09 Distributed Transactions

top

notes

  • What is the concept of TrueTime? How is that related to the Logical Clocks discussed earlier in the semester? How can it be implemented?
    • TT is uncertainty around real time
    • Similar to logical time window
  • How does the use of TrueTime change what is required from the system (Spanner) in order to establish ordering among transactions?
    • GPS and Atomic clocks are heavily used
  • Using TrueTime how do you establish ordering of write operations? How do you implement a read operation?
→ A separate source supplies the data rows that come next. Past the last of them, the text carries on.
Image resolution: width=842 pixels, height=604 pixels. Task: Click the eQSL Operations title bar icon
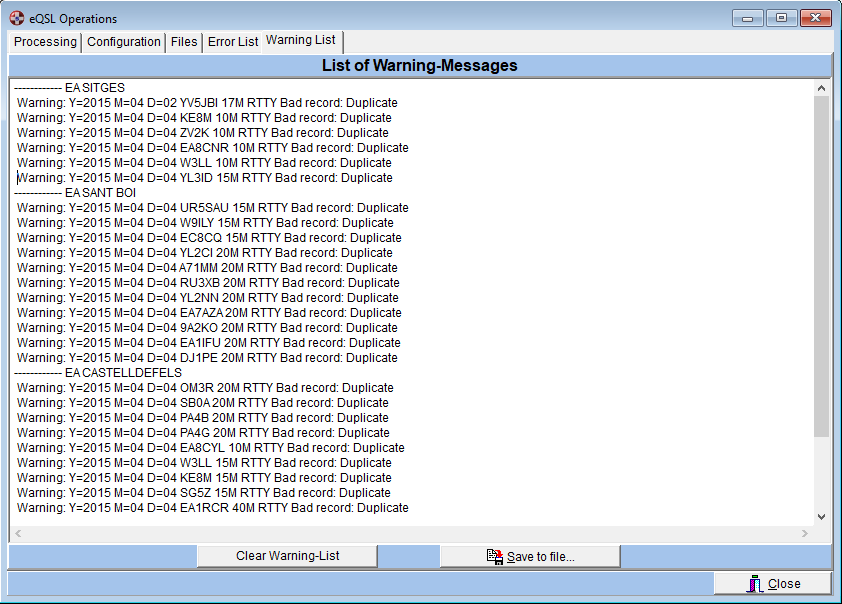(17, 18)
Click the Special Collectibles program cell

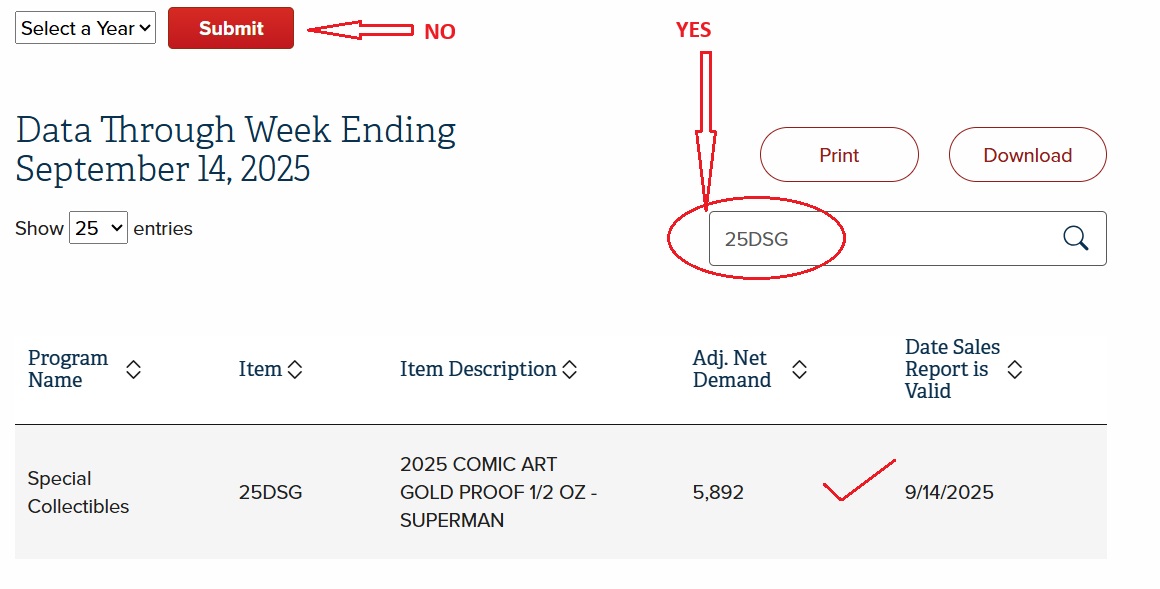pyautogui.click(x=78, y=492)
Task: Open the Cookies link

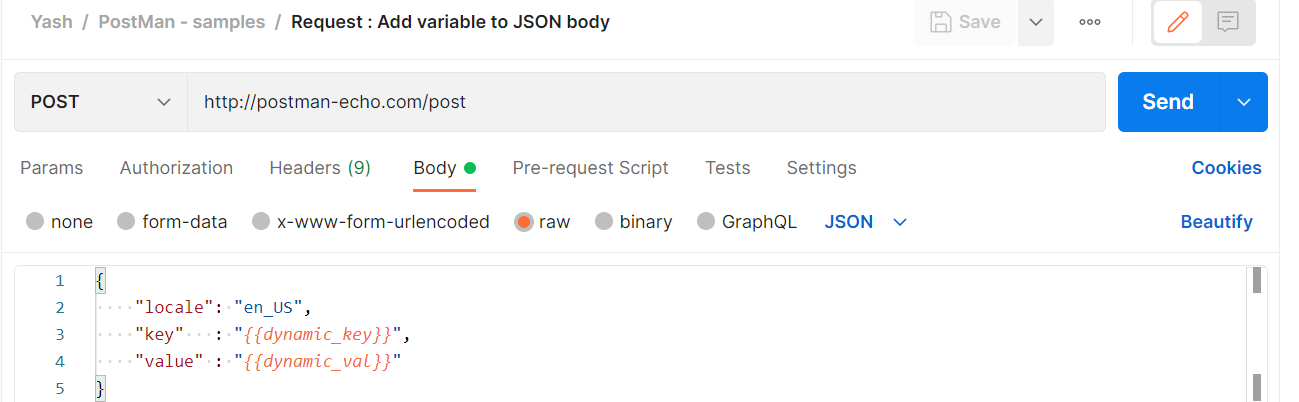Action: pos(1226,168)
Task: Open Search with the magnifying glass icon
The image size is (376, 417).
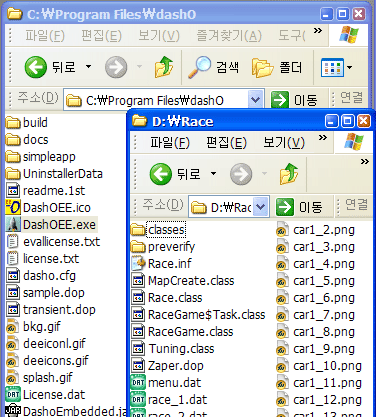Action: coord(199,67)
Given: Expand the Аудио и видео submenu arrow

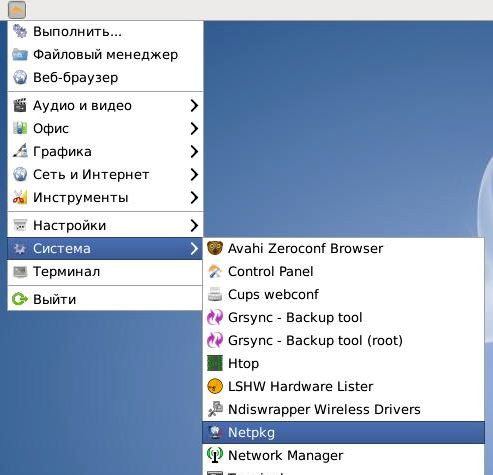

What about reading a snapshot “in the past”?
    • Write
      • On a single replica set:
        • Acquire Locks
        • Pick TT Timestamp s
        • Leader starts consensus
        • Achieve consensus
        • Commit wait done
        • Release locks
        • Notify slaves
      • On transactions across multiple replica sets, we add 2PC:
        • Each replica acquires locks
        • Each replica picks TT Timestamp s
        • Transaction starts executing as before
        • Each replica set starts logging updates they are to perform
        • Done logging, each node sends it’s s to transaction coordinator to compute overall timestamp s for transaction
        • Commit wait
        • Release locks on transaction coordinator
        • Notify participants
        • Participants release locks
    • Read
      • ReadNow
        • Use leader info to determine a “safe” timestamp
          • For single replica set, just use Paxos leader
          • For multi-replica, consider all at Transaction Manager
      • ReadLater
        • Simply read at specific timestamp
        • Timestamp saves us from using distributed cut algorithm
  • Describe at a high-level Spanner, how does it organize and replicate data, who is involved in serving read or write operations…
    • Brief
      • Data is geographically distributed
      • Data is sharded within a locations
      • Data is replicated across multiple sites within a location
    • Stack
      • 3 Colossus FS nodes
      • Big Table on top of Colossus which exports files into application specific data model, which is grouped into tablets, which are groups of related objects
      • Megastore, which is a Replicated State Machine (w/ Paxos) per tablet
      • 2 phase locking concurrency control
        • 2PC for cross-replica set transactions to determine lock
  • Describe at a high-level Aurora, how does it organize and replicate data, who is involved in serving read or write operations…
    • Follows Primary-Replica architecture
    • Primary handles reads and writes, multiple replicas handle reads only
    • Designed for availability
    • Replicated across 3 zones, 2 nodes per zone
    • 6 replicas = I/O Amplification (each write turns into 6 writes)
      • Log replication over S3 solves this
  • Can you explain/justify the differences in the two systems. You can consider a number of possible dimensions such as different design goals, underlying assumptions, performance, …
    • Spanner was designed for external consistency and performance while AWS Aurora was designed for availability
  • What are some other design points that can be considered in systems which don’t have TrueTime?
    • NTP can be a substitute but has higher latency
      • Typically only used if and when external consistency is needed
      • Cockroach DB does this

Other

top

  • What are the names of some of the authors of the papers we talked about? Do you know where they’re now, what they’re famous for, what else they’ve done?
    • Leslie Lamort is a genius who made LaTeX and Paxos. He also recieved the Turing Award for his contributions to Distributed Computing
  • Think of some distributed service you use – daily (cloud mail, search, social networks, some service at your work, …). Make an assumption on how they implement some aspect of the distributed system (from Time to Distributed Transactions) and think through the pros/cons of that design decision based on what you assume the system and workload look like.